Microplastics Safety Act
Summary
What This Bill Does
The Microplastics Safety Act directs HHS, acting through FDA, to study human health impacts from microplastics exposure in food and water. The study must identify major pathways of exposure and address effects on children's health, the endocrine system, cancer, chronic illness, reproductive health, and other areas the Secretary finds important. HHS must report to Congress within one year after enactment with findings, conclusions, and recommendations for legislative or administrative action. The bill does not itself ban microplastics or set limits; it creates an evidence and recommendation process for later regulatory or legislative decisions.
Who Benefits and How
Consumers of food and water benefit from federal study of microplastics exposure pathways and health risks. Children benefit because the required study must specifically address children's health impacts. Public health researchers benefit from a federal report on microplastics, endocrine effects, cancer, chronic illness, and reproductive health. Lawmakers benefit from recommendations for future legislative or administrative action.
Who Bears the Burden and How
FDA must conduct the microplastics health study and develop recommendations within one year. HHS must submit the report to Congress with findings and conclusions. Food and water product stakeholders may face future scrutiny depending on the study's recommendations. Federal research staff must identify exposure pathways across food and water systems.
Key Provisions
- Requires FDA to study human health impacts of microplastics exposure in food and water.
- Requires identification of major human exposure pathways.

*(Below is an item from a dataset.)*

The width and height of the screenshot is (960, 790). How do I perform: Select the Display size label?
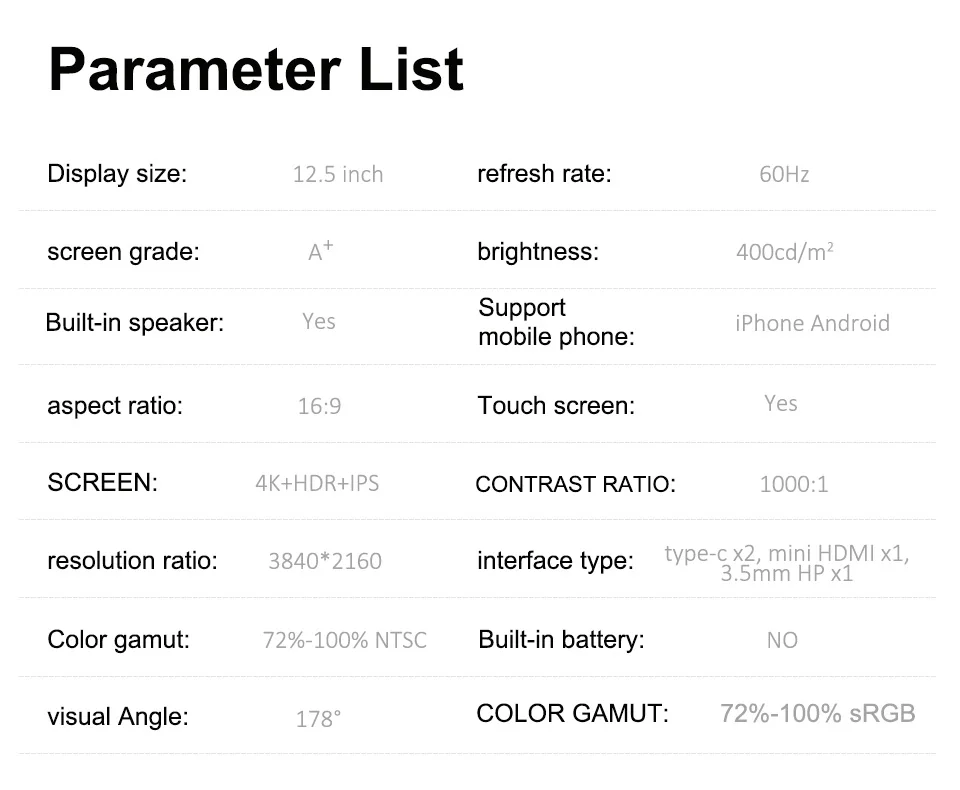117,174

- Requires analysis of children's health, endocrine effects, cancer, chronic illness, reproductive health, and other areas HHS identifies.

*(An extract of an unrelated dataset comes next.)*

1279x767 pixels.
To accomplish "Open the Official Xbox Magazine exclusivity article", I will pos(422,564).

- Requires a congressional report within one year with findings, conclusions, and legislative or administrative recommendations.
Evidence Chain:
This summary is generated from the full bill text using AI analysis. Expand "Detailed Analysis" below for identified beneficiaries/burden bearers with clause-level evidence links.
At a Glance
What This Bill Does
Requires FDA to study human health impacts of microplastics exposure in food and water and report within one year on findings plus legislative or administrative recommendations.
Key Policy Areas
Food Safety, Water Safety, Microplastics
Primary Purpose
Requires FDA to study human health impacts of microplastics exposure in food and water and report within one year on findings plus legislative or administrative recommendations.
Policy Domains
Resolution provisions
Identified Gains
- Consumers of food and water
- Children
- Public health researchers
- Lawmakers
Identified Costs
- Food and Drug Administration
- Department of Health and Human Services
- Food product stakeholders
- Federal research staff
Sponsors
Legislative Progress
In CommitteeMs. Bynum (for herself and Mr. Steube) introduced the following …
Referred to the House Committee on Energy and Commerce.
Introduced in House
Stakeholder Effects
cui bono?How this legislation distributes effects. Mention counts reflect frequency, not effect magnitude.
Children, Public health researchers
Bill Structure & Actor Mappings
Who is "The Secretary" in each section?
We use a combination of our own taxonomy and classification in addition to large language models to assess meaning and potential beneficiaries. High confidence means strong textual evidence. Always verify with the original bill text.